REQUEST:
Answer these questions about the Argo review below:
1. Which actor plays CIA agent Tony Mendez?
2. Where have the six American hostages been hiding?
3. Which details does the review list as part of the authentic 70s setting?

SUPPLIED TEXT:
┌──

Make-up artist John Chambers (John Goodman), producer Lester Siegel (Alan Arkin) and CIA agent Tony Mendez (Ben Affleck) celebrate their fictional film being commissioned.

“Ar go fuck yourself!” a phrase that gets used a lot in this film, so much so that you wonder if the whole reason they used the name Argo was just so they could keep using this pun. This is a good movie though, set during the 1979 Iranian hostage crisis and based on a true story. Ben Affleck (also the director of the film) plays Tony Mendez, a CIA agent who is sent undercover to Iran to rescue 6 American hostages who have been hiding out in the Canadian Embassy. What’s remarkable is the way he is planning to get them out – using a fictional Canadian film shoot for a science-fiction movie called Argo as cover for the operation. The hostages are to become part of the film crew who are scouting Iran for shooting locations for the film. Why is it called Argo? I don’t know, go fuck yourself! Wait… that wasn’t right…

It’s impressive in many ways – the authentic 70s setting, complete with bushy hairstyles and facial hair, boxy angular cars and even the old run-down Hollywood sign. It even feels like a classic 70s thriller relying more on drama than action to thrill you. The story is well told and tension is skilfully created and built upon. You really get a sense of how dangerous it is to be American and in Iran at this time, even Iranians with tenuous American links are regularly hung from construction cranes. It is made very clear that any minor detail of the operation which they get wrong would almost certainly result in the loss of all their lives.

└──

(Collected data)
┌──

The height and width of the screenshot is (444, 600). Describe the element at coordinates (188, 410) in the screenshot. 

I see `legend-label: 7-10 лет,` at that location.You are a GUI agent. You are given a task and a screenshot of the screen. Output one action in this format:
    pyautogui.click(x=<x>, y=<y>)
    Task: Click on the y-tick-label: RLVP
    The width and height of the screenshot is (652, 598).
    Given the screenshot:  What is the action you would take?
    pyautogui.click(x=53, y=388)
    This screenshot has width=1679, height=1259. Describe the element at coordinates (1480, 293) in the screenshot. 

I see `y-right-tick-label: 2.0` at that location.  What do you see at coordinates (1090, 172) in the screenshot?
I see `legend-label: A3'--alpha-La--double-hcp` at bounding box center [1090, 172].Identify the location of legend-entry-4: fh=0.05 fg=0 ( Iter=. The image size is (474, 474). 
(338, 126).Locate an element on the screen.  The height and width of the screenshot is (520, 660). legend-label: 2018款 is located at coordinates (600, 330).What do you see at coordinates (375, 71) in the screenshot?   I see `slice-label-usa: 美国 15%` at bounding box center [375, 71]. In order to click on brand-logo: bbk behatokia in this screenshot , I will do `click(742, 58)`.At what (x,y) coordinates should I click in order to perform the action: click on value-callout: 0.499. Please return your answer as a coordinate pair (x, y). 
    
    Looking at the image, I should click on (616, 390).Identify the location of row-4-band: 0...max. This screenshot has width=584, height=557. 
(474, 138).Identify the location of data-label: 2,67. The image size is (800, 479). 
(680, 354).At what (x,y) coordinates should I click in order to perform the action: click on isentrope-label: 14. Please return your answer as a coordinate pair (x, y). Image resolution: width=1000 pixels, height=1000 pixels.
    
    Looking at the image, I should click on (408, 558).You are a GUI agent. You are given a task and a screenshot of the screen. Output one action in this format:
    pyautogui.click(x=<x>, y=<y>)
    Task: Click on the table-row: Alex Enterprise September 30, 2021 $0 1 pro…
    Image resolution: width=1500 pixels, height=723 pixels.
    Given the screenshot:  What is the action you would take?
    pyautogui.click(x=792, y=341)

└──

ANSWER FOR THIS EXERCISE:
1. Ben Affleck
2. The Canadian Embassy
3. Bushy hairstyles and facial hair, boxy angular cars, and the old run-down Hollywood sign